The passage of some measure which shall give a permanent and sure encouragement to silk reelers and growers is, in my estimation, a sine qua non to the establishment of silk growing in the United States. After carefully considering the matter I am of the opinion that better results can be obtained by the payment of a bounty for a period of, say ten years, than by the imposition of any duty, however large, upon the manufactured material. The disposition shown by Congress to grant bounties, as evidenced in the case of the sugar industry, will, I hope, lead that body to a favorable consideration of this suggestion now that the question, as applied to the silk industry, is freed from the entanglement of being embodied in a general tariff bill.
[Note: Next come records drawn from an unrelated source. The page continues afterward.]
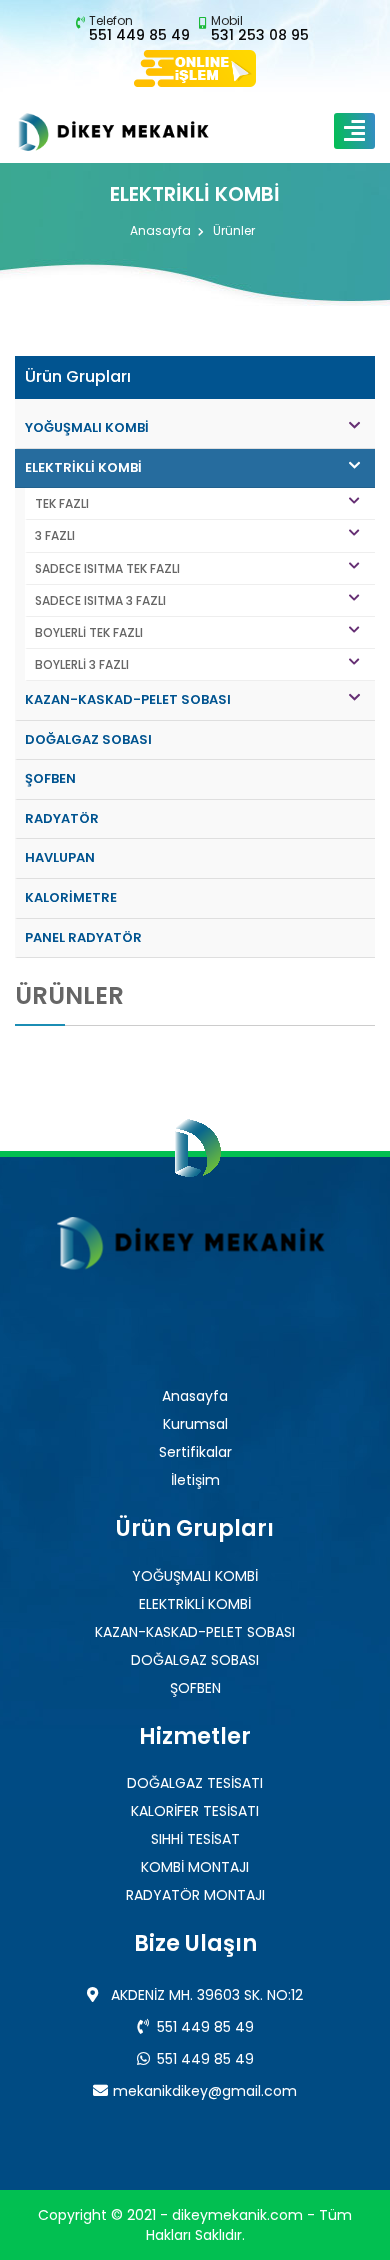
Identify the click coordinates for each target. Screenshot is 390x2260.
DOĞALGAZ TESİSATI (195, 1783)
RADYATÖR (62, 818)
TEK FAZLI (62, 503)
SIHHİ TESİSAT (195, 1839)
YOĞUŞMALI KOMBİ (87, 427)
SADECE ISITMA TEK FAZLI (107, 568)
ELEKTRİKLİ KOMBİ (83, 467)
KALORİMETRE (71, 897)
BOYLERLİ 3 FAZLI (82, 664)
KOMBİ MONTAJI (195, 1867)
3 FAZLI (55, 535)
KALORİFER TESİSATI (195, 1811)
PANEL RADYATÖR (83, 937)
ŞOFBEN (50, 778)
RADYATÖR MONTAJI (195, 1895)
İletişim (195, 1480)
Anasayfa (160, 231)
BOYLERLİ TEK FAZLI (89, 632)
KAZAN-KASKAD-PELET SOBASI (128, 699)
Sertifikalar (195, 1452)
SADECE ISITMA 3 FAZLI (100, 600)
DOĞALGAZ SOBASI (88, 739)
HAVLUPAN (60, 857)
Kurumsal (195, 1424)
Feeling as I do the importance of such legislation to the future of silk culture, and the probability that a failure upon the part of Congress to enact it would be very detrimental to the interests of silk raisers, I deem it proper to present, in as few words as possible, a summary of those reasons which have led me to the belief that under suitable conditions this industry might be made profitable in our country. It has many times been stated in our reports that the inadvisability of attempting silk culture on a large scale had been established for years by the disastrous results of experiments of this nature in France and Italy. The average quantity of eggs placed in incubation in those countries is now about two ounces for each family. Under such circumstances the European farmer is not called upon to employ extra labor, nor are the services of the men of the family required except during the last few days of the rearing. It will be understood that the confining of this work to the women and children necessitates the planting of the mulberry trees in a convenient place near the house, their periodical pruning in such a shape that their leaves can be gathered economically and quickly, and a further condition, perhaps axiomatic, that the persons in charge of the work shall possess such experience as will enable them to perform their labors without serious mistakes or useless friction. It would be an imputation which I should be far from placing upon the women. of our farming classes to suggest that they are not as able as their sisters in Europe to become expert silk raisers in a short time.